Several hospitals around the country are in the process of developing psychiatric programs specifically for families with food allergies. According to Anaphylaxis: How Do You Live With It?, a 2005 article in Health and Social Work, coping with a child who has a severe allergy is similar to dealing with a chronic disease. In a study of 17 families with children with anaphylaxis, the authors describe the profound psychosocial impact on parents of knowing an illness can cause death. "I was completely shocked and surprisingly emotional," says Stefanie Jones, who burst into tears when daughter Darby was diagnosed four months ago with egg, milk, wheat, and peanut allergies. "I realized I'm going to have that weird kid at the party with the dairy-free, prune juice cookies."
Children, of course, bear the brunt. "The emotional toll is huge," says Muñoz-Furlong. "It tends to wear them down, particularly after they have a reaction." Some children lose the ability to trust people. They may want to stay home all the time within a controlled environment. If they have a reaction at home, they may become afraid that even their parents can't control the allergy. Others are fearful of food or develop eating disorders. They might become hypochondriac, phobic, or suffer from panic attacks or post-traumatic stress disorder symptoms. Many see counselors who teach them relaxation tips and how to speak up about their allergies.
For Jill Mindlin, watching her 5-year-old daughter suffer—more times than any parent should—through an anaphylactic reaction to dairy, eggs, peanuts, tree nuts, or seeds is torture because she sees the effect it has on Maya.
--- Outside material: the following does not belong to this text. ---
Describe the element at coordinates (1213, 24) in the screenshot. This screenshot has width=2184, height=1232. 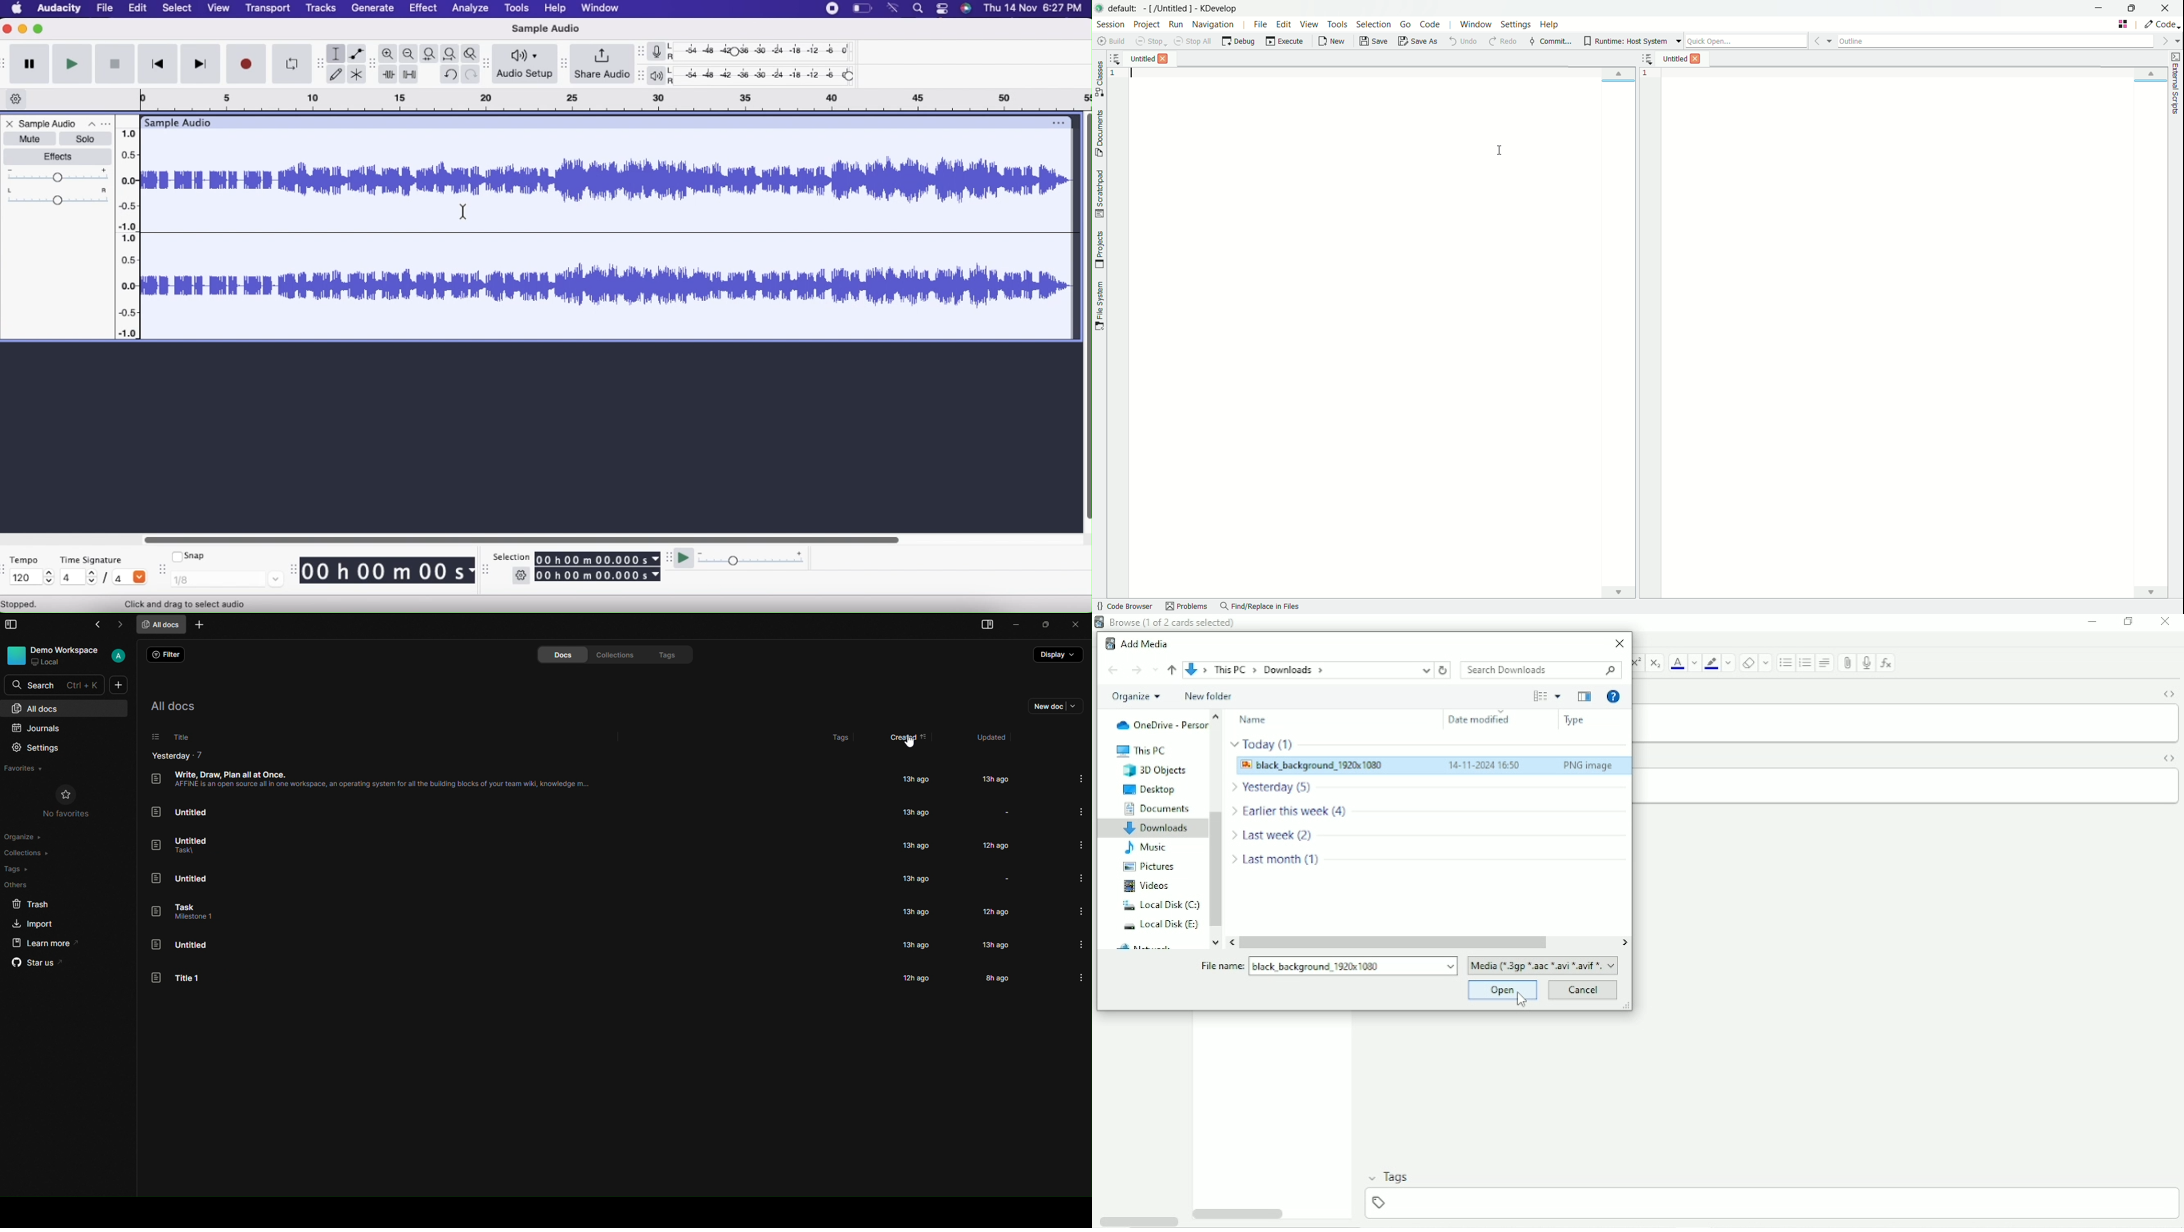
I see `navigation menu` at that location.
One of the symptoms of food allergy is dread, Mindlin explains. She knows something is very wrong and literally tries to jump out of skin. It's unbearable to watch. As a result, Maya tends to shut down around food and new people. Some of Maya's first words, her mother says, were "Read the 'gredients."
And that's just what her daughter goes through. To cope with her own stress, Mindlin not only founded a local support group, she attends allergy conferences and lobbies local and state governments to protect food-allergic kids in school. One parent in Mindlin's support group had to ask the principal to intervene when kids at her child's elementary school were bullying her son, chasing him around the schoolyard with peanut butter.
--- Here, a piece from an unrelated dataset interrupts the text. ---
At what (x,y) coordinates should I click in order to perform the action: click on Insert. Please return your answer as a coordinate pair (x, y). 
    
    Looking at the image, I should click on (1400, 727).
Posted by David at January 10, 2007 1:02 AM
And my 3 year old son would already ask "Is it gluten free?" when he was offered treats.
Parenting a child with allergies is tough. I can only imagine how much harder if those allergies are life threatening.
Posted by: Monique Attinger at January 19, 2007 5:49 AM
If there are any studies done on adults with food allergies I would diffently be interested in any and all information.